Autoimmune diseases

Electrical Stimulation


Alternating and Direct Current

Electrotherapeutic devices used in rehabilitation generate two different types of current that, when introduced into biological tissues, are capable of producing specific physiologic changes. These two current types are referred to as alternating and direct current. In alternating current, the electrons constantly change directions, reversing its polarity. Electrons flowing in alternating current always move from the negative to positive pole, reversing direction when the polarities are reversed.

Conversely, direct current is a unidirectional flow of electrons toward the positive pole.

Pulsed Current

Pulsed current is the unidirectional or bidirectional flow of charged particles that periodically stop for a limited period of time before the next event. More specifically, a pulse is an isolated electrical event separated by a finite period of time from the next event. A constant current source is preferable to a constant voltage source for most physiologic applications (Gersh, 1992; Prentice, 2001).

graphs illustrating direct, alternating, and pulsed current

Three types of current.

Galvanic Current

The terms galvanic current and direct current are often used interchangeably. Historically, the term galvanic has been used to describe an uninterrupted direct-current form. High-volt pulsed galvanic electrical stimulators are considered to be useful in acute injuries associated with major tissue trauma accompanied by bleeding or swelling. Their direct current creates an electrical field over the treated area that, theoretically, changes blood flow.

Connected to two pads, galvanic stimulation uses a positive pad that behaves like ice, causing reduced circulation to the area under the pad and an associated reduction in swelling, and a negative pad that behaves like heat, causing increased circulation and reportedly speeding healing (Gersh,1992).

Interference Current

Interference current is based on the summation of two alternating-current signals of slightly different frequency. This results in current having a recurring modulation of amplitude, based on the difference in frequency between the two signals.



Iontophoresis, the process of increasing the penetration of drugs into the skin by application of an electric current, is commonly used by physical therapists for the purpose of delivering anti-inflammatory medications such as corticosteroids. The groundwork for iontophoresis dates back to the early 1900s, with initial scientific experiments performed by a researcher named LeDuc.

The majority of units consist of a compact phoresor that operates with a 9-volt battery and two wire leads, each connected to an electrode. One electrode is the drug-delivery electrode intended for the anti-inflammatory, and the other is used as a dispersive electrode charged opposite to the anti-inflammatory ion. When the electrodes contain solutions of ions, negatively charged anions are repelled from the cathode into the body and positively charged cations are repelled into the targeted body area from the anode.
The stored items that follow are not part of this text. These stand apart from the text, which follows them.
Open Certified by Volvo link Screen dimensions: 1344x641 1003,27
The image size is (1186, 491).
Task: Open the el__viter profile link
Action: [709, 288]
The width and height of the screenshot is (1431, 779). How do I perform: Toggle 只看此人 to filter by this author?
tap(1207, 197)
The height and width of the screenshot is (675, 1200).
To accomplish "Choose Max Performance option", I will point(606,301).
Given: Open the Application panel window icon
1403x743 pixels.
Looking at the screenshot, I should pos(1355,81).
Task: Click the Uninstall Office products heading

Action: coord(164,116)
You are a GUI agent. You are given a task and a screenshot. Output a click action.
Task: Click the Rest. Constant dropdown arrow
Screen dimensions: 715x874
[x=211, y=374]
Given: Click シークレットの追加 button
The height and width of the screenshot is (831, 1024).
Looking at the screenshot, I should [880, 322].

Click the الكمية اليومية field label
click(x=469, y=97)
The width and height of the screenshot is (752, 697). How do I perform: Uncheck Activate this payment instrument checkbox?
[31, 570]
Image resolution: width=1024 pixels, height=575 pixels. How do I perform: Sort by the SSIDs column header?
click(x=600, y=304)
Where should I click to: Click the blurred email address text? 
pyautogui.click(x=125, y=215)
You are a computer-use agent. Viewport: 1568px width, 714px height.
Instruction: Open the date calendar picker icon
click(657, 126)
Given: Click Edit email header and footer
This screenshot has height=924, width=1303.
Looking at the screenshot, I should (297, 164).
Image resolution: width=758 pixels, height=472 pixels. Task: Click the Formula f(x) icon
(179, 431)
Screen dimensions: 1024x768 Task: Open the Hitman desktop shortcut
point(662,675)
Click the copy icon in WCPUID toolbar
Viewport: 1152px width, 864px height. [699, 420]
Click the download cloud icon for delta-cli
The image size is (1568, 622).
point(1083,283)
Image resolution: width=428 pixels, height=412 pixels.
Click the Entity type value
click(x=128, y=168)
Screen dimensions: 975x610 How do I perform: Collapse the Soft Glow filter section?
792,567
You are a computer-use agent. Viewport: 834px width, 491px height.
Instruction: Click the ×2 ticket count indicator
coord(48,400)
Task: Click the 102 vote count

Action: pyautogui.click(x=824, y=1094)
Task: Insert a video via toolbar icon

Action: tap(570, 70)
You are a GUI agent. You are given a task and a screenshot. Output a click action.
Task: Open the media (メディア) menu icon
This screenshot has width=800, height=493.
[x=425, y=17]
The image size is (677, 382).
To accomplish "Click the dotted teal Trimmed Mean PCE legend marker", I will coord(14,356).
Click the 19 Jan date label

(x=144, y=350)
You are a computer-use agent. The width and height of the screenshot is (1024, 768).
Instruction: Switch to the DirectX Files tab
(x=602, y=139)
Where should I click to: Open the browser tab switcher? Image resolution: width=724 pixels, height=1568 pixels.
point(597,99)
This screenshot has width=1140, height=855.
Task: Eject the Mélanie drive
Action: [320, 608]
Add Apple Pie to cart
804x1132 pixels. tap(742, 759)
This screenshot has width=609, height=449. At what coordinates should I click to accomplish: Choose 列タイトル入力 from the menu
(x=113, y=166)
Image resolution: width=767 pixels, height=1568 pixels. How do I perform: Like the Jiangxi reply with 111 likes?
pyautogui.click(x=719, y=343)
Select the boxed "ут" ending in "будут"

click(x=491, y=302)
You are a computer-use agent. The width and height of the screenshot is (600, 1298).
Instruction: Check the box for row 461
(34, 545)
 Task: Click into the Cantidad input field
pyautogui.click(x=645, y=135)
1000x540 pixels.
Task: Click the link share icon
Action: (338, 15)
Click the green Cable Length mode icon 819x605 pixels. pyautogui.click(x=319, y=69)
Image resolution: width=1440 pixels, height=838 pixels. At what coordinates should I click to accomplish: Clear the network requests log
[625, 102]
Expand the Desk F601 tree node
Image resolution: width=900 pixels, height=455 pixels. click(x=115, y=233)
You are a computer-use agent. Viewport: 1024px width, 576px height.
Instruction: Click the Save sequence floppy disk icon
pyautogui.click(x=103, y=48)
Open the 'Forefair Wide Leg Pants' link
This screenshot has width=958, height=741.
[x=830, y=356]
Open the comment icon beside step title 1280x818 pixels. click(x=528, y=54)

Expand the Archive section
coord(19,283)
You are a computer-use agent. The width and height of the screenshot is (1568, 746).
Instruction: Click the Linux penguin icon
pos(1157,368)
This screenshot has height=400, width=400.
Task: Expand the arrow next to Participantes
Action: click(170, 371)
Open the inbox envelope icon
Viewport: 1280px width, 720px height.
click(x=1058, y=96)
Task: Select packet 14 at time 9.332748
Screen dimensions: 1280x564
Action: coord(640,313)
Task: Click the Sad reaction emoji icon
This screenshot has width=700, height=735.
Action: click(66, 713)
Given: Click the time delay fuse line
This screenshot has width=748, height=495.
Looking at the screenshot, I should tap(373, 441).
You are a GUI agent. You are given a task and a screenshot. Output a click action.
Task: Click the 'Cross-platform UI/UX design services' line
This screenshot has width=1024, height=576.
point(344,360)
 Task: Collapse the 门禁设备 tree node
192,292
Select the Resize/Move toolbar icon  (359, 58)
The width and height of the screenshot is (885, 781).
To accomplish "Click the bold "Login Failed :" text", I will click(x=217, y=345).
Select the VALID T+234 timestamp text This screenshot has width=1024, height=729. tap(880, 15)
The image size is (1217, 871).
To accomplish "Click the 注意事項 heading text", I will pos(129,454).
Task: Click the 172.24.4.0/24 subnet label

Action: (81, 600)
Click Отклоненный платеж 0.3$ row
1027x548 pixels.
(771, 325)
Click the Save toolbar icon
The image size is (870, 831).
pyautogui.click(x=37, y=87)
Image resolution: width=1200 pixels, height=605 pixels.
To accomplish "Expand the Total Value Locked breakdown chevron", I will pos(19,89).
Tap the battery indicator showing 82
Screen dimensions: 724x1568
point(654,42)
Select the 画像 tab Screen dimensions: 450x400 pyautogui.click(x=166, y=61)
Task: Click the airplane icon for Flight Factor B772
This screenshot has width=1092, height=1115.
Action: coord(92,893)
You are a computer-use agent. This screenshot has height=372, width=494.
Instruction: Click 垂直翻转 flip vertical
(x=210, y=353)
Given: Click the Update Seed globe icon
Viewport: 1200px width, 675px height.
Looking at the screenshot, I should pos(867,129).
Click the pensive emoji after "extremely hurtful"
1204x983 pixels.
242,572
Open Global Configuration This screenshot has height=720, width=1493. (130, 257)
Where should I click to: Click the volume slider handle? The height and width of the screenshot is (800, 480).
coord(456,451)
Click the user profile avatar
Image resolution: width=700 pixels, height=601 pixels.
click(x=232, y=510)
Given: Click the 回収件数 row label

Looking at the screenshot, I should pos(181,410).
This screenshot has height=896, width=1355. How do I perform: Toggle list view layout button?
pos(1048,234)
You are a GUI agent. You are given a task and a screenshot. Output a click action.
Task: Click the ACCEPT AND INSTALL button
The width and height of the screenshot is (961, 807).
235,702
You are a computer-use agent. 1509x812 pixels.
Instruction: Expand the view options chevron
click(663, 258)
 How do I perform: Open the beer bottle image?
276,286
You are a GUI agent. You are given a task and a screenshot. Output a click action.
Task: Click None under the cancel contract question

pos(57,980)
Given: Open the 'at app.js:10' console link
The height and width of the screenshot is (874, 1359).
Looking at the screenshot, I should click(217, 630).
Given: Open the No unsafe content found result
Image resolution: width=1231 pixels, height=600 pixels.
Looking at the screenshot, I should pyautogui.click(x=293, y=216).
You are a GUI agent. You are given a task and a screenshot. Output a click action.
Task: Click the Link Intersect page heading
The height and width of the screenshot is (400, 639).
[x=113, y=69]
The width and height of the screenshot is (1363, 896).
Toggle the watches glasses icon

This effect is specific for ions of the same polarity as the electrode and, conversely, ions of the opposite polarity are not transferred into the body. Physical therapists use iontophoresis based on this penetration and distribution of ions primarily for controlling and reducing inflammation. This is applied while minimizing the systemic concentration caused by circulatory removal of the desired medication from the targeted area.

Two typical prerequisites for treatment with iontophoresis are that the medication must be charged (or modified to carry a charge) and that the inflammatory process be near the body surface (i.e. a superficial muscle or tendon rather than a deeper muscle tendon bursa) (Costello, 1995).

Corticosteroids are the principal drugs used with iontophoresis in physical therapy because they have an anti-inflammatory effect and are relatively inexpensive. Dexamethasone is available in a somewhat more stable dissolved form and is therefore often used with iontophoresis. Some clinicians recommend treatments using a current of 4 mA for 10 minutes.

 More recent advances in this technology have introduced a disposable single-use iontophoresis system with an internal battery and current limiting circuitry. This method provides a constant drug delivery for an 80 mA-minute treatment and can deliver both negatively and positively charged drug ions. It operates at a low current and is worn for 24 hours to deliver the desired dose. The unit is designed to begin a treatment as soon as it is hydrated and applied to the skin, and stop the treatment at approximately 80 mA-minutes (Morris, 2003; Reena Rai, 2005).

Transcutaneous Electrical Nerve Stimulation (TENS)

Transcutaneous electrical nerve stimulation (TENS)

A TENS unit consists of one or more electric signal generators, a battery, and a set of electrodes. The units are small and programmable, and the generators can deliver uninterrupted forms of stimuli with variable current strengths, pulse rates, and pulse widths. The preferred waveform is biphasic, which helps avoid the electrolytic and iontophoretic effects of a unidirectional current. A variety of newer transcutaneous or percutaneous electrical stimulation modalities are emerging as technology advances (Jarzem, 2005).